Please select every line in the records below that contains the string "link" and copy each one out.

######

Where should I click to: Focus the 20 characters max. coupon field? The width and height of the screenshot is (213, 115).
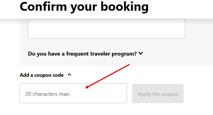pos(73,94)
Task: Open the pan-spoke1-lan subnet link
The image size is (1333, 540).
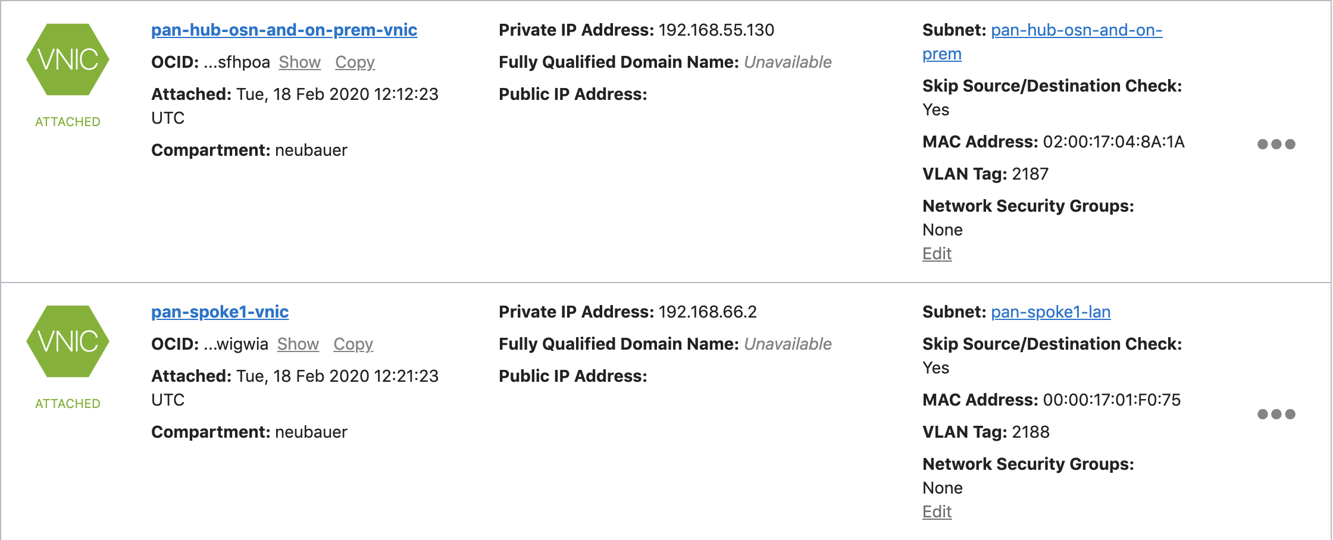Action: [1050, 312]
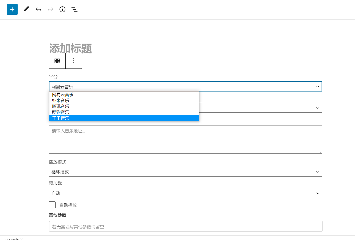Viewport: 355px width, 240px height.
Task: Select 千千音乐 from the platform list
Action: pyautogui.click(x=124, y=118)
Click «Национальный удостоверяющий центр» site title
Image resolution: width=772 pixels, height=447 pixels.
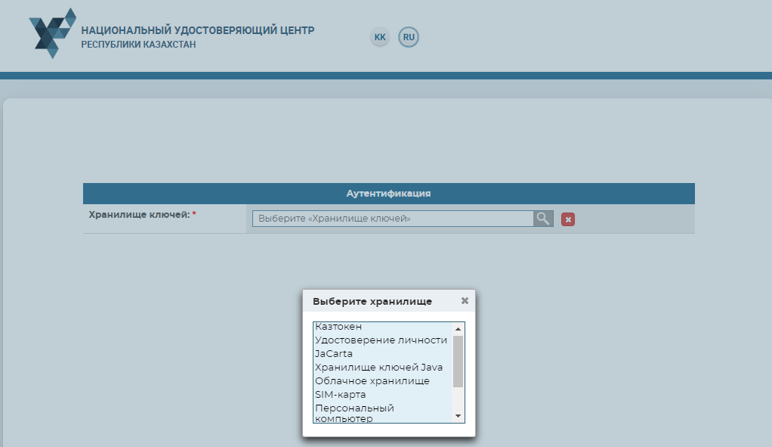[197, 31]
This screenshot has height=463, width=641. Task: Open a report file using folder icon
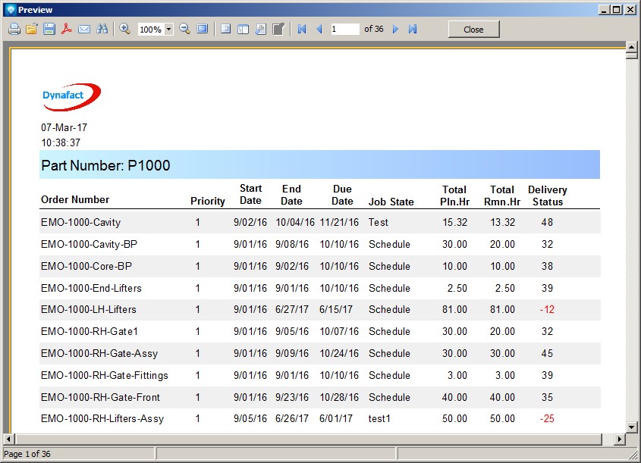[31, 29]
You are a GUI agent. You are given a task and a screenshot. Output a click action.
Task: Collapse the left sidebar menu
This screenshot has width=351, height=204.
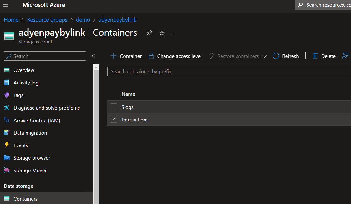click(x=93, y=56)

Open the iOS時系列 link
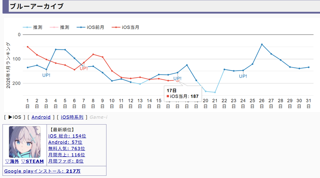click(72, 117)
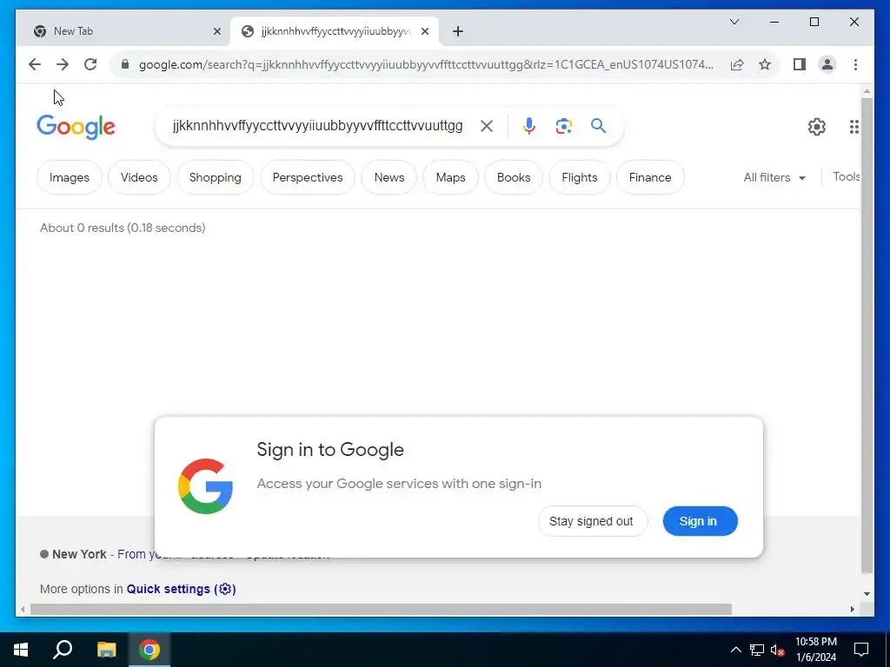Bookmark this page with the star icon
Viewport: 890px width, 667px height.
(x=765, y=64)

######

* THE OUTPUT
Task: Open the pan-spoke1-lan subnet link
Open the iOS時系列 link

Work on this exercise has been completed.